Objective 1: Develop technology and analysis procedures for extracting traits of agronomic importance in cropping systems using UAS imagery

A preliminary framework for extracting phenotypic traits of interest was developed following the collection of drone imagery for a diverse maize inbred population in the summer of 2017 (Fig. 1). The approach consists of gathering aerial RGB imagery using the DJI Phantom 4 Advanced drone throughout the growing season for a maize field with installed GCPs. The images are used to generate a field orthomosaic and a 3D point cloud (Fig. 2). Plants are then segmented from the soil and phenotypic traits from individual plots including stand counts, plant height, plant rotation and canopy coverage are extracted using custom algorithms.

Although previous work has been done to extract basic features of maize fields using aerial data, no automated approach is currently available for feature extraction on a per-plot basis, which is crucial for making comparisons among different lines in a breeding and research setting. Plant height is a major indicator of plant growth and development and can be used to predict yield as well as evaluate stress severity among lines. An automated system for extracting plant height can therefore provide a resource for monitoring crop growth and aid farmers with decisions regarding nutrient applications.

Objective 2: Determine early season variables that correlate to total yield by characterizing the response of maize genotypes to different growing conditions

In order to achieve a genotype’s maximum yield potential, it is crucial that field management practices are tailored to specific varieties as well as localized soil and environmental conditions.

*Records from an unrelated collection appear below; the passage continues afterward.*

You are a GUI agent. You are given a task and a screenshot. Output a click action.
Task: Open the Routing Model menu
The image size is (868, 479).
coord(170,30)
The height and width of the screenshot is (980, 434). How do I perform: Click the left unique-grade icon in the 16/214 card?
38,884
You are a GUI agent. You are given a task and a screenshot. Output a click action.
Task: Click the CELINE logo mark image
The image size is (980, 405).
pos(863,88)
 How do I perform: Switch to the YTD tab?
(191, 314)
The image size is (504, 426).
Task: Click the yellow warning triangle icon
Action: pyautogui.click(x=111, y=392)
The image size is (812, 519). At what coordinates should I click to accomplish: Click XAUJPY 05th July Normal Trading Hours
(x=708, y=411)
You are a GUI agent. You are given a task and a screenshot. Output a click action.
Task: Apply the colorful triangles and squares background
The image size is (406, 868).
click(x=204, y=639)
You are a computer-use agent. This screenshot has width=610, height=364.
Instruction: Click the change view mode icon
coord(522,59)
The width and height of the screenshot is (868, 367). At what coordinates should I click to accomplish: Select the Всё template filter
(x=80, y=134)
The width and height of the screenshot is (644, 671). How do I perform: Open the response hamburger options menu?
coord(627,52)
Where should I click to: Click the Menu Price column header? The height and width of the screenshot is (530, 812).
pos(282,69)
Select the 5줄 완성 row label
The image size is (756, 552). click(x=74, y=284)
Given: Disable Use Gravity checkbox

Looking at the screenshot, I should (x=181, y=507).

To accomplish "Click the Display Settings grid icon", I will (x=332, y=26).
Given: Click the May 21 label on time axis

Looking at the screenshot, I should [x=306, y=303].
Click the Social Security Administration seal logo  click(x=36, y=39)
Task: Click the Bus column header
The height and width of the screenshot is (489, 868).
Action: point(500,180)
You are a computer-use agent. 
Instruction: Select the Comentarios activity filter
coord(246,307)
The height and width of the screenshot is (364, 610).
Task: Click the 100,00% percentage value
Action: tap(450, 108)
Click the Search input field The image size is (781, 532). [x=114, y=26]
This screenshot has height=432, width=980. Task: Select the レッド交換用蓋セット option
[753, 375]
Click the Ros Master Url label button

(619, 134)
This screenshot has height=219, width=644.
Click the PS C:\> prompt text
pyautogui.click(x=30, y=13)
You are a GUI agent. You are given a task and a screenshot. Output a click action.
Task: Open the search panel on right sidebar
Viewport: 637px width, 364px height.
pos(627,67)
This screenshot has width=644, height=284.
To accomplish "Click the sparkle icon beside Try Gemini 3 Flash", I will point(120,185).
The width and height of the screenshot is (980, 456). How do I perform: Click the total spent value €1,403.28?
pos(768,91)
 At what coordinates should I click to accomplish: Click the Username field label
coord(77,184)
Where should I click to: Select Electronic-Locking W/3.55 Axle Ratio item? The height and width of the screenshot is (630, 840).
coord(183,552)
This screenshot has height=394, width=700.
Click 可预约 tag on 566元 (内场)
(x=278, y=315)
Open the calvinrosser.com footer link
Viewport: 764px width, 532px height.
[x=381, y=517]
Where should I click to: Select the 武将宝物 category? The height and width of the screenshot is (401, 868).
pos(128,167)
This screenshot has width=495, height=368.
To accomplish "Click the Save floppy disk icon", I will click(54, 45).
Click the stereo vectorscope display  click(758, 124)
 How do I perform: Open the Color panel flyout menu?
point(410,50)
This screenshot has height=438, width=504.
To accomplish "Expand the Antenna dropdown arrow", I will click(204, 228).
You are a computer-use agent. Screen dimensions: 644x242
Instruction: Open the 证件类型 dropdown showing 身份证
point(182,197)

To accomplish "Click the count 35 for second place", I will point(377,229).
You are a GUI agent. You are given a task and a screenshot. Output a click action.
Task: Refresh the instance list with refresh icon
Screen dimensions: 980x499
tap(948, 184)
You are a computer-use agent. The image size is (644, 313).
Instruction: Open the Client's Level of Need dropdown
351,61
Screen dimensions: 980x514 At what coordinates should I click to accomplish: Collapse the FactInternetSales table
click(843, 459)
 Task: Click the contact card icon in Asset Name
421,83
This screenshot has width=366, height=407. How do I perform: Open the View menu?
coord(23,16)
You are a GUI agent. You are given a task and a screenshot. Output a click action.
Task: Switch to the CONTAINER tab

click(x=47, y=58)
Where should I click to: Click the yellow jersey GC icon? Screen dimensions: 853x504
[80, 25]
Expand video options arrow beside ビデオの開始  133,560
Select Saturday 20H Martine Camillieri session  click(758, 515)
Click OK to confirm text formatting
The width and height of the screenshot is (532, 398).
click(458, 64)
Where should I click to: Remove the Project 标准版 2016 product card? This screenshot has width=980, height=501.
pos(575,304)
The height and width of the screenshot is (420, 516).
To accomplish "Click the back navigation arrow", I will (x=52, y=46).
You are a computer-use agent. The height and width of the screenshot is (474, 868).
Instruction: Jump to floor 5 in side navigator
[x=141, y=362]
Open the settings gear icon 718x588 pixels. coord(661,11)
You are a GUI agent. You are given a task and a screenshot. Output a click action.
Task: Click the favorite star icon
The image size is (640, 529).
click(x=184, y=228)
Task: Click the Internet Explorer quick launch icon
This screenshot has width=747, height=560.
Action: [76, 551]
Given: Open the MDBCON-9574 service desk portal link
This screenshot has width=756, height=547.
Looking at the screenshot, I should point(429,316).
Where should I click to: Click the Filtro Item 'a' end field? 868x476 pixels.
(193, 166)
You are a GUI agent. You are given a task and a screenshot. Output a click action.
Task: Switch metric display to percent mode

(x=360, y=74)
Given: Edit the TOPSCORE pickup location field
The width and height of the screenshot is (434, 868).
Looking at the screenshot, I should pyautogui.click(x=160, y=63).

In order to do this, we must understand how different genotypes interact with the environment they are grown in. This aim will characterize how maize hybrids respond to environmental and management variables and how this response relates to overall plant productivity using the approach optimized in Objective 1.

Objective 3: Identify characteristic wavelengths for different weed and crop species commonly found in intercropping systems using hyperspectral imaging

By identifying specific band combinations that can differentiate between crop species, we can then develop custom multispectral cameras that can be used to segment and evaluate stand productivity within intercropping systems using image analysis approaches such as the one being developed in Objective 1. We can also use this technology to identify weed varieties and evaluate weed pressure throughout the field thus enabling the implementation of site-specific integrated weed management programs.